For measurement of LCCI, a reference line (LC surface reference line) was set in each B-scan by connecting the two points on the anterior LC surface that met with the lines drawn from each Bruch’s membrane termination point perpendicularly to the BMO reference line. The length of reference line was defined as width (W). The LCD was defined as the maximum depth from the reference line to the anterior LC surface. Then, LCCI was calculated as (LCD/W) × 100. LCCI and W were measured at three regions each, and then calculated LCCI respectively. The average of three LCCIs was used to derive the LCCI.

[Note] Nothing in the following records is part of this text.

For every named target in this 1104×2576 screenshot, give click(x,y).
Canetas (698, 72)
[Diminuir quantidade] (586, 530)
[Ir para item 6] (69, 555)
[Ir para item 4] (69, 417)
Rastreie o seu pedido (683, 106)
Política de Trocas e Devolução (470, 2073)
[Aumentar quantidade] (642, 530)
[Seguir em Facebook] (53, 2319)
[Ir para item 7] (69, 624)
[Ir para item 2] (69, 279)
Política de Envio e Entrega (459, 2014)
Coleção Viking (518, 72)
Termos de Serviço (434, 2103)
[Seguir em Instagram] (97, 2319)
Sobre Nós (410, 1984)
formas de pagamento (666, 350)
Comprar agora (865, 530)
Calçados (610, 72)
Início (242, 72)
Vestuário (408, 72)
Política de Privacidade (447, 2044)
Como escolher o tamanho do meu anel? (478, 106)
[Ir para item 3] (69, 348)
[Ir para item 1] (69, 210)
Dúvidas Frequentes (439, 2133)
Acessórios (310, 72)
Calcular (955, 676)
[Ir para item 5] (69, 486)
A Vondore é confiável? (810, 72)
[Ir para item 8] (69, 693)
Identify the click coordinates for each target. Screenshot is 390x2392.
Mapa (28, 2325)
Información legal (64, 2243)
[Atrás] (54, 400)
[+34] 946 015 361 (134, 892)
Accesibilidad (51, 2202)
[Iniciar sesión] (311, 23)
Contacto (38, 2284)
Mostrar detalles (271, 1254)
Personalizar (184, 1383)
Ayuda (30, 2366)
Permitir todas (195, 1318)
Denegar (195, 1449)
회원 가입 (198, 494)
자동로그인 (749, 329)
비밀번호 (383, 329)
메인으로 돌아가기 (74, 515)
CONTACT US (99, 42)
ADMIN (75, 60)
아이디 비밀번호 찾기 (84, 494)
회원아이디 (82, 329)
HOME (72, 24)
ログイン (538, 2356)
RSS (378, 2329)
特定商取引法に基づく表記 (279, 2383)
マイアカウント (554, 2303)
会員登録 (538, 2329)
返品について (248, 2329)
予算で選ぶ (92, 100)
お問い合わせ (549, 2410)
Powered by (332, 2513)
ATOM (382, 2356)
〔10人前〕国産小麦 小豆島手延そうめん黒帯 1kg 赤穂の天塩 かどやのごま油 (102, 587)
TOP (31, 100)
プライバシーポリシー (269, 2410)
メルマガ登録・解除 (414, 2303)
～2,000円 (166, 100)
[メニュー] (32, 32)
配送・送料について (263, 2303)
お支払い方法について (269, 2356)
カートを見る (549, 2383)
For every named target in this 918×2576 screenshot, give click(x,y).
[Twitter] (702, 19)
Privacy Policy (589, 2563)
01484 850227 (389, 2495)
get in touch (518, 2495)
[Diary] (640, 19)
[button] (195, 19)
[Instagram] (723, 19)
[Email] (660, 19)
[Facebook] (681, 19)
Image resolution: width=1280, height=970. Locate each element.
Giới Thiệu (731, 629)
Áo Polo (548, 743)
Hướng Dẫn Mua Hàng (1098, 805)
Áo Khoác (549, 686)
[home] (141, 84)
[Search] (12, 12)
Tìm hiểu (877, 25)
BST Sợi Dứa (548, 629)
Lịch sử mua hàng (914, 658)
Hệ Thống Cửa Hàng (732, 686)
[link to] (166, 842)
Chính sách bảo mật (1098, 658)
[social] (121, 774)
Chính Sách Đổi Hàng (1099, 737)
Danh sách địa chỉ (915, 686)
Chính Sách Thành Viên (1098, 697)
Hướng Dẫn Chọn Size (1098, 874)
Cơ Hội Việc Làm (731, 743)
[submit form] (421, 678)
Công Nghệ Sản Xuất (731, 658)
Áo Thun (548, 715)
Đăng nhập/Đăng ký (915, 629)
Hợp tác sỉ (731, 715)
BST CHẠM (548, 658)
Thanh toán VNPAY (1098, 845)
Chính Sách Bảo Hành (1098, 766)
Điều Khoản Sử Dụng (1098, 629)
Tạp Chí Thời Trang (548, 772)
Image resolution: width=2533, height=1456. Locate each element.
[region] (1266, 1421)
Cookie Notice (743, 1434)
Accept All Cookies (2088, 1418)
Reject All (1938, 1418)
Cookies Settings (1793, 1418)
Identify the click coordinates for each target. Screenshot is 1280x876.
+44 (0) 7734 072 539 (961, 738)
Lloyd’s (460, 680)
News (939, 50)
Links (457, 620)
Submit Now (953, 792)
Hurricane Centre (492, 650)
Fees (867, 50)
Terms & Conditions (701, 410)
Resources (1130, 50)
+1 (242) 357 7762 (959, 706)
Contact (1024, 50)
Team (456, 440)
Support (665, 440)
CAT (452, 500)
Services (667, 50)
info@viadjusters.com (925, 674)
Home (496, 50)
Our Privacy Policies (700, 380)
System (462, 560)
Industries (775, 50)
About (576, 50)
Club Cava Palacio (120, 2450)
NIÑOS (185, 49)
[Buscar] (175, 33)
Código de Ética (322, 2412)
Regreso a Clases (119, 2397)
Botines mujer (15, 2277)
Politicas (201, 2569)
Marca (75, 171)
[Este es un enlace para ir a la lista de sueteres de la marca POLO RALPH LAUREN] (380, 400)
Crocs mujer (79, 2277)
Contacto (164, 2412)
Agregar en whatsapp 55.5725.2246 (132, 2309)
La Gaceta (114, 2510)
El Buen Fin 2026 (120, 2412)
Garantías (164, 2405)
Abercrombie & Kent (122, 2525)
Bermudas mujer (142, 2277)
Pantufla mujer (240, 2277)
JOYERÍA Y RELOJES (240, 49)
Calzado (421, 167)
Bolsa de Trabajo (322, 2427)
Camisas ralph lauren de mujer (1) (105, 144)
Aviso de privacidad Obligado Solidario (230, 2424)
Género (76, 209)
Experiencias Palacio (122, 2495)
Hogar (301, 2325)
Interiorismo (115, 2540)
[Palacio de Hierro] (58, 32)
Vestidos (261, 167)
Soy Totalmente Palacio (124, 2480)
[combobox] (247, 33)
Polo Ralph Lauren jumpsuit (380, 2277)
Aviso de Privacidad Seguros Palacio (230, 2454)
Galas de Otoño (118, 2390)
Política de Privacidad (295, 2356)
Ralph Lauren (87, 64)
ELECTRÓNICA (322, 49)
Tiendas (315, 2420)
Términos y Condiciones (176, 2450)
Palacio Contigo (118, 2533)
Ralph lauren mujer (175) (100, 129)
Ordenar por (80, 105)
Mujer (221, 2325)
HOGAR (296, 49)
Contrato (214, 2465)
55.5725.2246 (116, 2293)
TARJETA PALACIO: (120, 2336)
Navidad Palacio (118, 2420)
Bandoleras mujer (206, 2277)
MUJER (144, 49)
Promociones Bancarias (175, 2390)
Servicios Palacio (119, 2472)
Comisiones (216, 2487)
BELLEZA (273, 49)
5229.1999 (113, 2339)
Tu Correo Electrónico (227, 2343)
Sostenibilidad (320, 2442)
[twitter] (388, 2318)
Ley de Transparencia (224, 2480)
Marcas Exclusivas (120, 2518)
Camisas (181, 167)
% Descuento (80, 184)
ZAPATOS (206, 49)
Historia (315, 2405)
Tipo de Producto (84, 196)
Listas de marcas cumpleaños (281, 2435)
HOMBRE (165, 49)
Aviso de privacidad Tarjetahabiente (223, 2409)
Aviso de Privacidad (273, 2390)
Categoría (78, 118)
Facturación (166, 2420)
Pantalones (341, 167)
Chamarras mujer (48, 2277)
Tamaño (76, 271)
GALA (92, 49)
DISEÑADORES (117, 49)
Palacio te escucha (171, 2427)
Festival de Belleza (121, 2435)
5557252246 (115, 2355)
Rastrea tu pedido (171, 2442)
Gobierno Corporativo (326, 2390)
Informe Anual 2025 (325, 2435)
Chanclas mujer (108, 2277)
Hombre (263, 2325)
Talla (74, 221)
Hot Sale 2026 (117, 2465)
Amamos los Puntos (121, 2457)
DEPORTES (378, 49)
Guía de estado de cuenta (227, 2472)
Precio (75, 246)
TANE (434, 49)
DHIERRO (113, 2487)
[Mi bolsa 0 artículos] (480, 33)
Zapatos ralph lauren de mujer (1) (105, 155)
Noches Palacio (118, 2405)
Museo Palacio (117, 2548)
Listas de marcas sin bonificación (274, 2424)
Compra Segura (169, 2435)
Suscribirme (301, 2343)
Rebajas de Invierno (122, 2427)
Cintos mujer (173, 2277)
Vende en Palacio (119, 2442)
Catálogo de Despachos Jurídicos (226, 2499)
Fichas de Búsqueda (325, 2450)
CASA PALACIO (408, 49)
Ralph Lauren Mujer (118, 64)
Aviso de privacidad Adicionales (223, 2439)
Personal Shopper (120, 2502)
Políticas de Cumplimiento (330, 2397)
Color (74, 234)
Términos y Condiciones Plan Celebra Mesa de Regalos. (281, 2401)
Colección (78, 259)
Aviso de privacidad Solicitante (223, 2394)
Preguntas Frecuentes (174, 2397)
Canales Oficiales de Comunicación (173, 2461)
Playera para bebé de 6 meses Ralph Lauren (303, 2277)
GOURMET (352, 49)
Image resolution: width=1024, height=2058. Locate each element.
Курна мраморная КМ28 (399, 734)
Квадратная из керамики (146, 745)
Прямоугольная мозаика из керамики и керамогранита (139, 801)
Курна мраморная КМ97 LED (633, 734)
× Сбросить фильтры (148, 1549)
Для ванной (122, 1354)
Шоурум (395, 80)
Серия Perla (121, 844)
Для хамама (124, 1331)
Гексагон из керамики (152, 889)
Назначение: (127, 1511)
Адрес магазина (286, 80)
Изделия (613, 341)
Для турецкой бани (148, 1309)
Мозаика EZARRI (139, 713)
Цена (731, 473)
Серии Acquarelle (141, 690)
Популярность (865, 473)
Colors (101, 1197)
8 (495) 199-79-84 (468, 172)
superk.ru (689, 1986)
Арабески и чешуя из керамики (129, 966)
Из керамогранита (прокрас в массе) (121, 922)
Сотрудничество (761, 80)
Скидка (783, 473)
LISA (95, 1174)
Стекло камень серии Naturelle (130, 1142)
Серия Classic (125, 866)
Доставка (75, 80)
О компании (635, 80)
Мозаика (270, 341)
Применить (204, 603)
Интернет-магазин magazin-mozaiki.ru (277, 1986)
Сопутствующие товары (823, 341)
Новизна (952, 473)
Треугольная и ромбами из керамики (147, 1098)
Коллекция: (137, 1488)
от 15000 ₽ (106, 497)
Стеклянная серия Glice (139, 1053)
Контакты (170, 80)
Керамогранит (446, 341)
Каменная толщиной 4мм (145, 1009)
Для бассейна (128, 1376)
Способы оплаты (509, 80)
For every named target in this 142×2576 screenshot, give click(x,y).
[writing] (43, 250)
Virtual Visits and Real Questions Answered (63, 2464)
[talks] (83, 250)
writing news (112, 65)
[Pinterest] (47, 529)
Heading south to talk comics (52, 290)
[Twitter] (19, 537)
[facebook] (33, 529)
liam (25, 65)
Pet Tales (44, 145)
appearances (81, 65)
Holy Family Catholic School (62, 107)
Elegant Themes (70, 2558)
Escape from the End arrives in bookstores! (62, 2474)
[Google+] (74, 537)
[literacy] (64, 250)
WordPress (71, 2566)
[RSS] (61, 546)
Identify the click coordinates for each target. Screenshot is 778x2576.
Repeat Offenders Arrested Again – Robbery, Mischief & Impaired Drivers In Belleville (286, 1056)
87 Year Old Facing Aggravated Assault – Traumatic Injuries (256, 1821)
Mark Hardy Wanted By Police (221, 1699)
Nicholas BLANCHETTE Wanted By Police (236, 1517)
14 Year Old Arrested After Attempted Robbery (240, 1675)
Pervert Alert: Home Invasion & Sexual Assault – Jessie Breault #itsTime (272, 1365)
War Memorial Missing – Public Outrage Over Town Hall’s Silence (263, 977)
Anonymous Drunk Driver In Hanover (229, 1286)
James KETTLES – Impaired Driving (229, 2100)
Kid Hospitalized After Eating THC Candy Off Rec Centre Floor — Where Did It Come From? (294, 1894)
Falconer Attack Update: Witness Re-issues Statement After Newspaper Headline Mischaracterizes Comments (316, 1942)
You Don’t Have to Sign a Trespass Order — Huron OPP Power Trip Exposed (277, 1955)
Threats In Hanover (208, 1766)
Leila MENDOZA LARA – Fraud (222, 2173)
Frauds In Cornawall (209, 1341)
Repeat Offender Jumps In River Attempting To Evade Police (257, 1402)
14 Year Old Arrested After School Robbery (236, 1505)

Peripapillary vessel density

Swept-source optical coherence tomography (SS-OCT) was performed using the deep-range imaging (DRI)-OCT system (Topcon, Tokyo, Japan) with a wavelength of 1050 nm and scan speed of 100,000 A-scans per second, using Topcon OCT-A ratio analysis algorithm. Optical coherence tomography angiography of the DRI OCT generated en face images via automated layer segmentation around the optic nerve head into 4 layers. We chose the radial peripapillary capillary (RPC) mode, which estimate a 70 µm thick layer below the internal limiting membrane (ILM), to assess the superfacial layer. The deep layer peripapillary choroidal microvasculature in the relevant region was evaluated using en face images generated via automated layer segmentation of signals from the retinal pigment epithelium. Clear images with quality score over 30 were analyzed. To measure choroidal VD, the boundaries of the optic disc and β-zone peripapillary atrophy (PPA) were delineated using ImageJ software (National Institutes of Health). Eyes without β-zone PPA were excluded. An 8-bit binary slab was created according to the mean threshold algorithm of ImageJ, which automatically computed the threshold value as the mean of the local grayscale distribution. After assigning white pixels as vessels and black pixels as background, parapapillary choroidal VD was defined as a percentage of vessel pixels within the β-zone PPA region relative to the total area of the β-zone PPA.

The deep-layer parapapillary microvasculature in the relevant region was evaluated using en face images generated by automated layer segmentation of signals from the retinal pigment epithelium, which extended to the outer scleral border Microvascular dropout (MvD) was defined as focal, sectoral complete loss of choriocapillaris within the visible microvascular network. MvD was identified based on a dropout width > 2-fold that of the visible juxtapapillary microvessels (Fig. 5). Two independent observers (H.Y.P and S.A.K.) blinded to the clinical data identified MvD. Disagreements were resolved by a third observer (C.K.P.). Only clear images (quality scores > 30 and no motion blurring) were analyzed.

Figure 5
figure 5

Definitiion of microvascular dropout (MvD). MvD was defined as focal, sectoral complete loss of choriocapillaris within the visible microvascular network. MvD in the left eye. Sectoral complete loss of choriocapillaris (red line) in peripapillay atrophy (yellow line).

Statistical analysis

Interobserver difference in MvD identifications were evaluated using к coefficients. Differences in continuous variables between two groups were compared using independent t-test, while categorial variables were compared using χ2 test. To determine the clinical variables associated with the difference of SAP and FDT univariate and multivariate logistic regression analyses were performed. The significant SAP–FDT that is more than 4 abnormal points on pattern deviation plot on FDT than SAP was anaylzed as dependent variable. Variables with a P value less than 0.10 in univariate analysis were entered into multivariate analysis. Relationships between difference of MD and PSD between two VFs, deep peripapillary VD, and optic nerve head parameters, such as LCD, LCCI, and LC thickness were analyzed in linear regression analysis. P value < 0.05 indicated statistical significance. All statistical analysis was performed using SPSS software version 21.0 (IBM cop., Armonk, NY, USA).